I'm surprised no one asked if it was a paying gig, or for 'the exposure'.


----------



## pickslide (May 9, 2006)

jb welder said:


> I'm surprised no one asked if it was a paying gig, or for 'the exposure'.


LOL it was both!


----------



## Yelir (Oct 23, 2018)

How was the turnout? My friend's band has played Mikey's, the sound was fantastic but not a lot of people came out.


----------



## pickslide (May 9, 2006)

Yelir said:


> How was the turnout? My friend's band has played Mikey's, the sound was fantastic but not a lot of people came out.


These shows get a pretty good turnout. The place was about 3/4 full and the show wasn't as busy as they often get. It's a fun show to check out some time. I go fairly often so if you or anybody around here ever plan on checking it out sometime let me know!


----------



## High/Deaf (Aug 19, 2009)

pickslide said:


> Ok, I did it! Overall it was pretty good. We were rushed to get the show started and I didn't get any kind of proper sound check. I was told to turn up after 2 songs lol.

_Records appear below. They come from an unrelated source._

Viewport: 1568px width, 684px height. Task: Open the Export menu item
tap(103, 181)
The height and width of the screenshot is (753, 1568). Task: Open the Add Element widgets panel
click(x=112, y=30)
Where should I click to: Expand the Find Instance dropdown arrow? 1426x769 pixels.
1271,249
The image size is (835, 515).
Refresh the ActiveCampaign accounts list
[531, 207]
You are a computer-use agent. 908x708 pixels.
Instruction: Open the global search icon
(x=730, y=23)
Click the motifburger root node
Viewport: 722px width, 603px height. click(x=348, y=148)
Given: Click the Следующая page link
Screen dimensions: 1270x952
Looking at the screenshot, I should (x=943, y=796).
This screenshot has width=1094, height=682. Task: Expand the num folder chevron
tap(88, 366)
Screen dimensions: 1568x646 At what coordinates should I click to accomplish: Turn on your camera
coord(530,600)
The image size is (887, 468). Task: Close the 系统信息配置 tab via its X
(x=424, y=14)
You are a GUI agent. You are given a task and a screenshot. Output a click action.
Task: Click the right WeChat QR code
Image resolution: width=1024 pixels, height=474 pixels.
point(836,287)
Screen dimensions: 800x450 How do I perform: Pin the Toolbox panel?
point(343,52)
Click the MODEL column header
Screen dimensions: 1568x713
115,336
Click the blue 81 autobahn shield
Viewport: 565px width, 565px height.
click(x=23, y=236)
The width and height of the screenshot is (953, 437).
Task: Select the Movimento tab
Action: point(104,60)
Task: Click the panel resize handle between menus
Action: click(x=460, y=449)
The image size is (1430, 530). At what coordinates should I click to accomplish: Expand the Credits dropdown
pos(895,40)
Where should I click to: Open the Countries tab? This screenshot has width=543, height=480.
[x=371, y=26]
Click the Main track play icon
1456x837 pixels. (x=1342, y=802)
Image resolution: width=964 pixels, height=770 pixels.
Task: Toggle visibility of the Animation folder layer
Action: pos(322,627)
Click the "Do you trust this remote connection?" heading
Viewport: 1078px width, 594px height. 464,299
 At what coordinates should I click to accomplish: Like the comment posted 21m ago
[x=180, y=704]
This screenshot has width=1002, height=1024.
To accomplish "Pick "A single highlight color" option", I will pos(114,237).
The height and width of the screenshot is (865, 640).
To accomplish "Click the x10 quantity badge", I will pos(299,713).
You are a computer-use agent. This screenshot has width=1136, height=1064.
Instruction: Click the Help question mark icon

One of the corollaries to Murphy is: "No matter how much time you have, it's never quite enough." The first few times are especially difficult and challenging, like travel or camping. 




> We played fairly well, but being the critical guy that I am I know that I made several mistakes. Also being rushed led me to screwing up some settings and what have you.
> 
> That said, I am very happy that we did it and I definitely want to do it more and more. I was able to basically zone out the audience which helped with some nerves. I was very happy that when I did make a mistake I was able to just keep going and stay in the song. I also see how gearwise/tonewise, *playing live is different than playing at home. *
> 
> Anyway, an excellent experience with room for improvement. Thanks to you all for the support and advice.


This, times X1000. Many people have no idea how different it is. Or how addictive. Hope you get more chances to gig out. It really is a rush (or is that Rash?).


----------